Николай словно вышел из оцепенения и, сунув смятую Алю-Миньку в ворох газет у буфета, шагнул к жене, мягко поставил её на ноги и подтолкнул к выходу:
– Иди, Наташа, я сам разберусь, присмотри за Лизой – чтобы не проснулась. Пётр… он предупреждал, что надо делать, если вдруг… это… приступ у него… Давай, давай, родная…
Выпроводив из кухни жену и плотно прикрыв за ней дверь, Николай вернулся к притихшему на полу гостю. Глаза того были открыты, почти на выкате, и смотрели в потолок.
– И не вздумай, Петька… – прошептал он. – Не вздумай… думай о вечном. Всё закончено, ничего не вернуть – ты сам сделал выбор, Петька… уже не состаришься. Вишь как… Но под столом всё ж таки… Слышишь меня? Думай правильно, а проклятия детям твоим же обернутся!
Николай ещё некоторое время сидел над Петром Евграфычем, что-то бормоча над ним. Затем с трудом выволок его подмышки на улицу и уложил на сани, которыми дрова зимой возил, прикрыв сверху черным овчинным тулупом. Вернувшись в дом, предупредил жену:
– Я его в больницу свезу. Ты ложись.
Вернулся Николай под утро. Наталья же едва вздремнула часок за всю ночь.
– Ну, как он? – спросила с волнением.
Николай хмуро присел за прибранный кухонный стол. Вздохнул.
– Не довёз. Помер по дороге.
Она молча перекрестилась.

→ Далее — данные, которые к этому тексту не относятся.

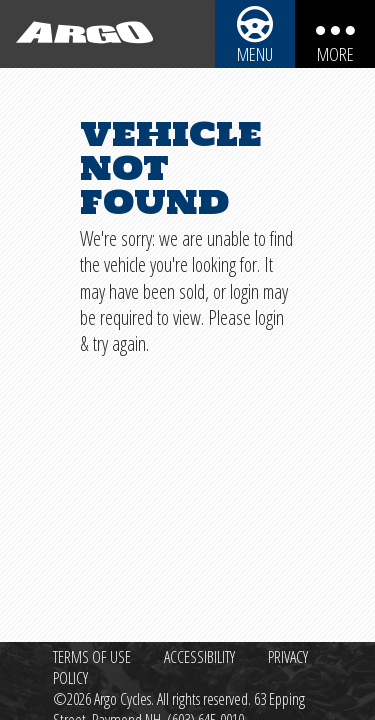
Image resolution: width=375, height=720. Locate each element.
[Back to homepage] (80, 34)
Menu (255, 54)
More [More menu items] (335, 54)
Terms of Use (92, 657)
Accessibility (199, 657)
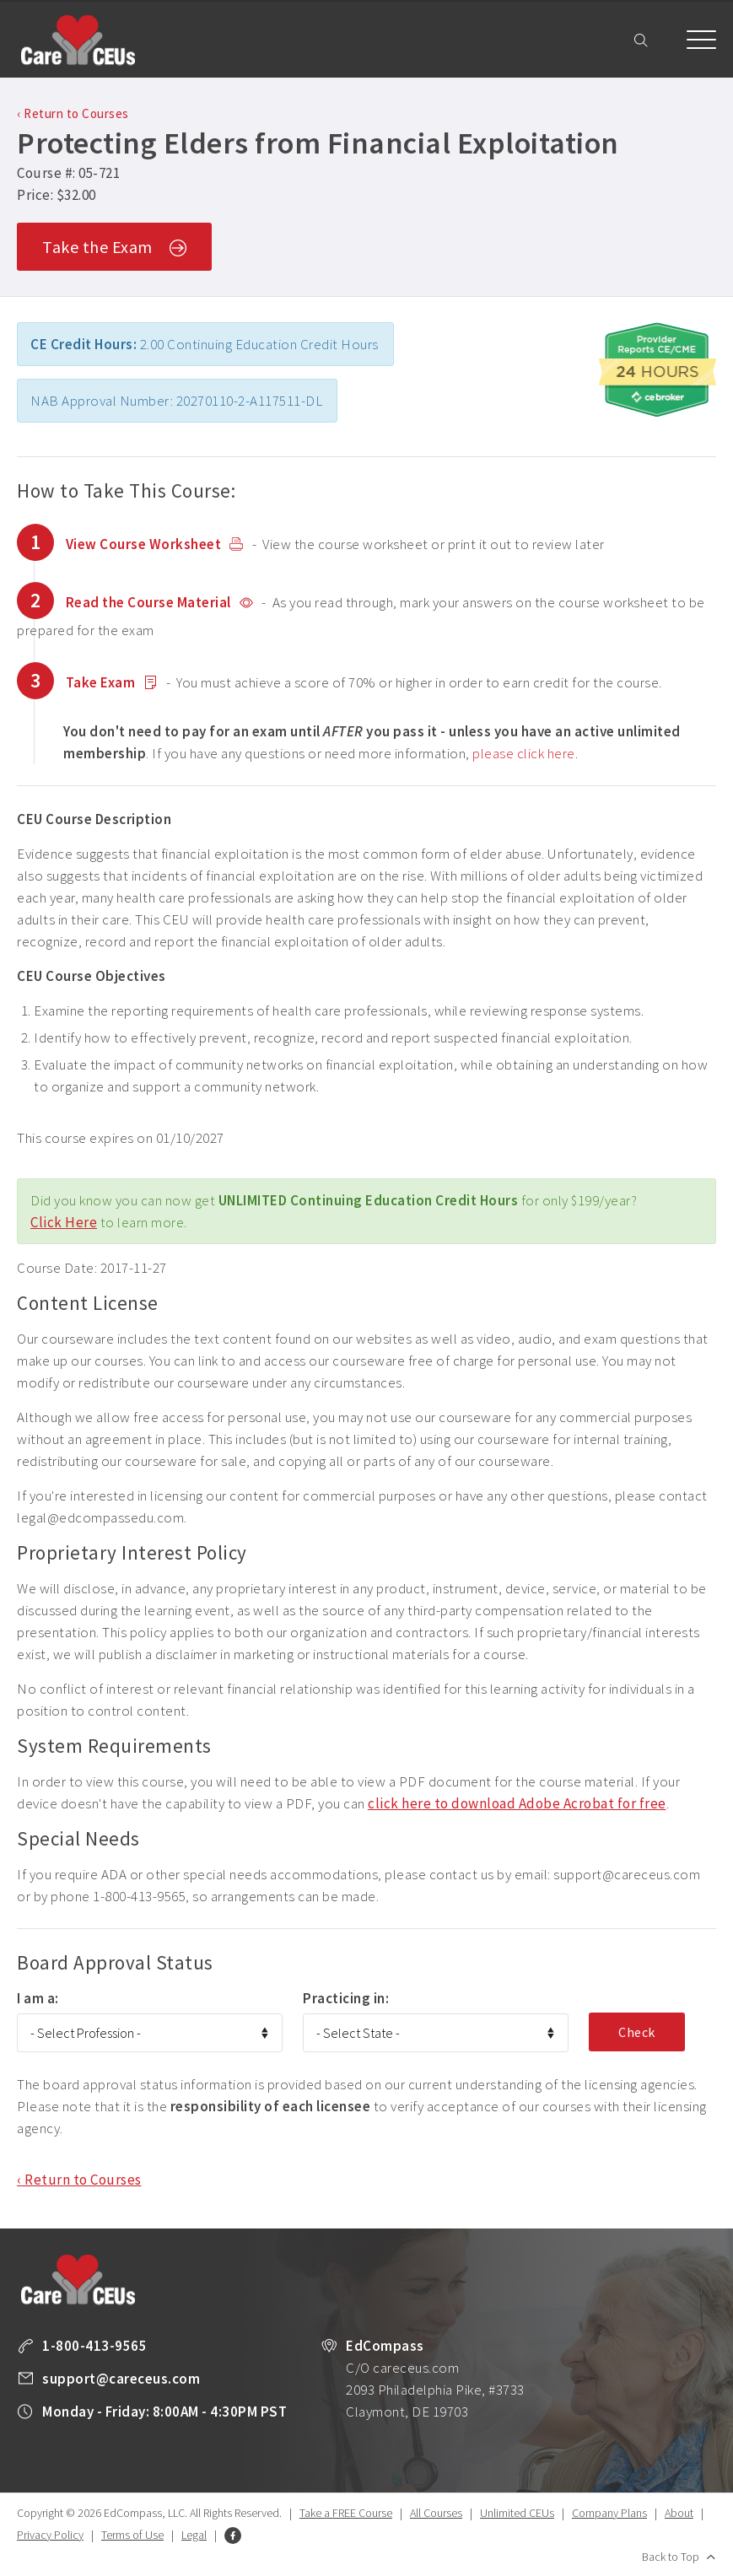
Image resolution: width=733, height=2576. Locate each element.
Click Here (63, 1222)
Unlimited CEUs (517, 2512)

Николай поднялся, подошёл к печи, в которой ещё тлели угли, заброшенные с вечера. Набрав в лопатку угля из стоявшего подле ведра, он достал из кармана сверток и, бросив его поверх, высыпал всё в печь, приоткрыв сверху заслонку. В печи радостно полыхнуло.

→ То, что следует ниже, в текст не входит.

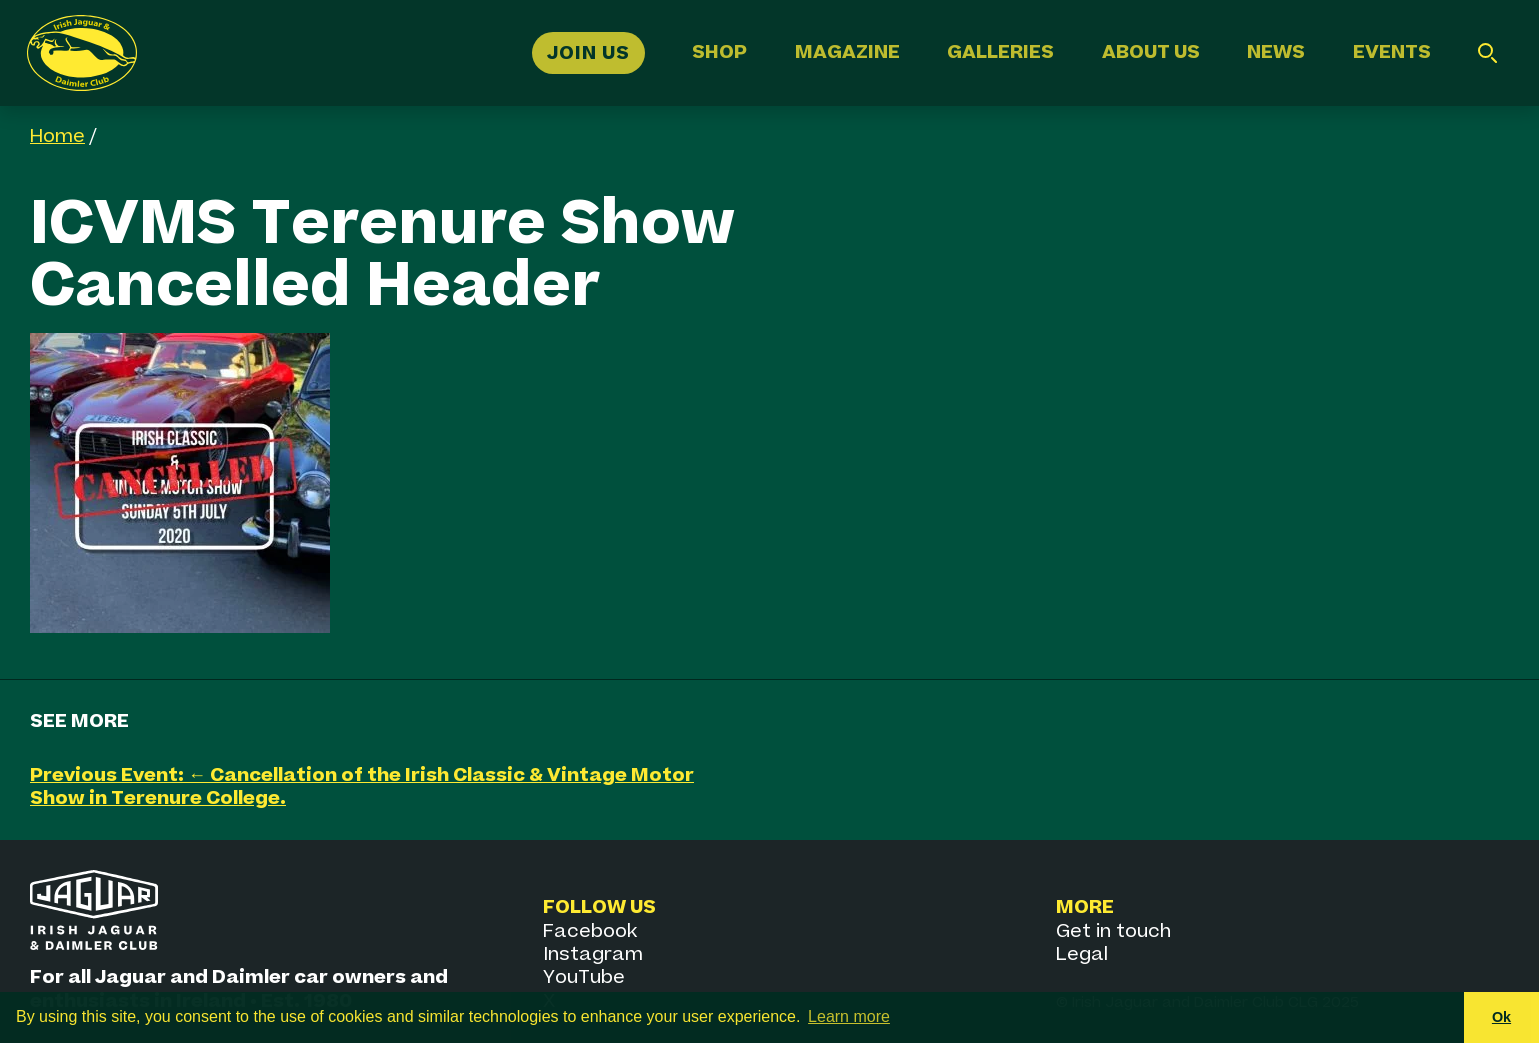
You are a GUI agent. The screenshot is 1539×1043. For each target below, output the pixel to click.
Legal (1082, 954)
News (1276, 52)
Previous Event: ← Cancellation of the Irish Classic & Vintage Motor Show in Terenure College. (362, 787)
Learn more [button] (849, 1016)
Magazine (847, 52)
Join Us (588, 52)
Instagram (593, 954)
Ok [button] (1501, 1017)
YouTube (584, 977)
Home (57, 136)
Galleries (1000, 52)
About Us (1151, 52)
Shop (719, 52)
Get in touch (1113, 931)
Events (1392, 52)
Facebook (590, 931)
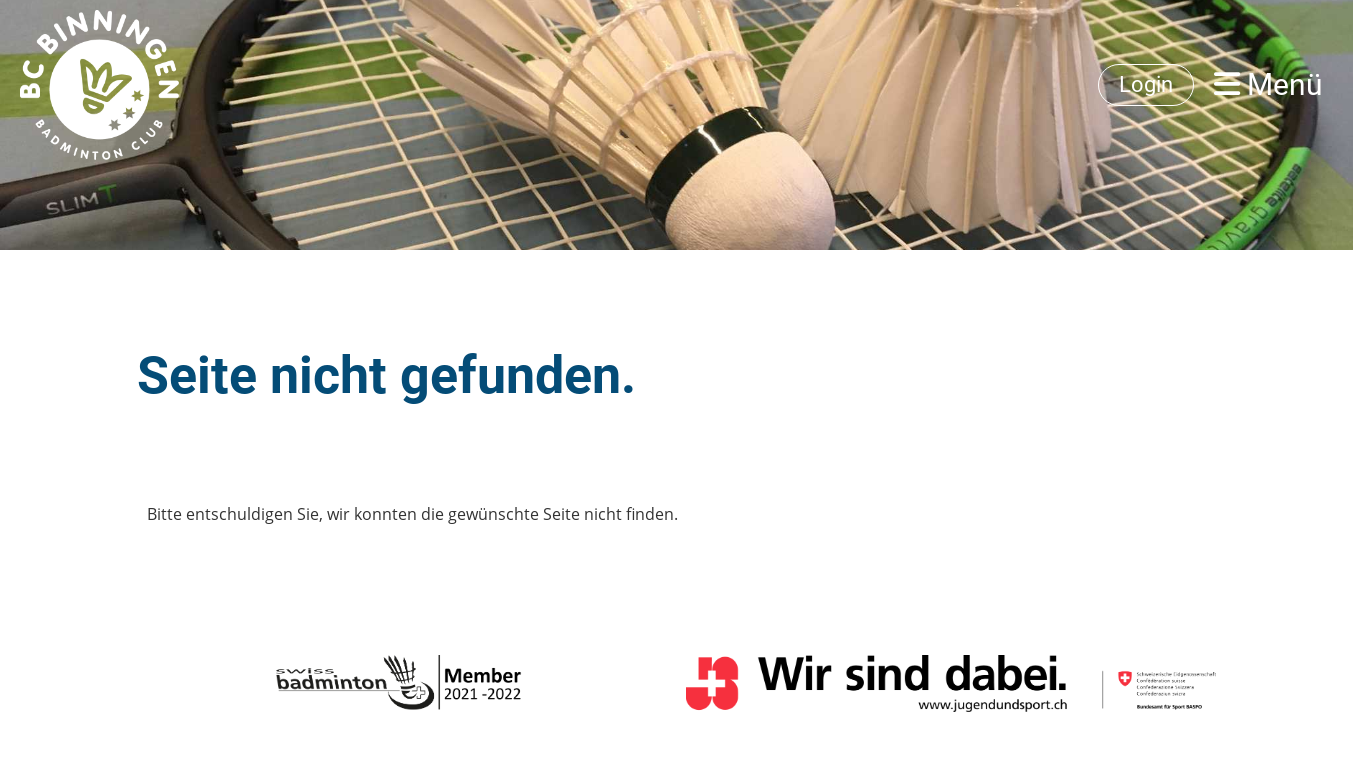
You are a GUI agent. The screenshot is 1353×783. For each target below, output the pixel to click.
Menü (1268, 84)
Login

– Наташа, Петра у нас в доме не было. Запомни это хорошо! Ни вчера, ни позавчера – давно не было: уж и не вспомнить, когда заглядывал последний раз. Услышала меня?
Жена что-то тихо произнесла.
– Мы рано вчера легли, Наташа, умаялись – проспали до утра: это всё, что тебе нужно уяснить, ради всех святых и детей наших. Ясно?
– А как же…?
– Схоронил я его, сам, по-христиански, можно сказать. Зачем лишние церемонии? Помер и помер, из родни всё одно никого нет у него тут, а сотоварищи… переживут. Услышала меня?
– Да.
– Да простит меня господь…
* * *
Бориса, младшего внука Кузьмича, из армии на похороны деда не отпустили. Иван в какой-то миг, закрыв глаза, словно увидел брата Борьку воочию: стоит в карауле с автоматом, укрывшись под «грибком» от моросящего мелкого дождя, всматривается куда-то вдаль мимо закрытых боксов охраняемой спецтехники; грустный, толком не спавший почти сутки в наряде. Накануне Иван разговаривал с ним по телефону из почтового отделения – но связь с Комсомольском-на-Амуре была до того поганой, что лучше бы и не звонил вовсе: только расстроил парня ещё больше, после высланной телеграммы о смерти деда.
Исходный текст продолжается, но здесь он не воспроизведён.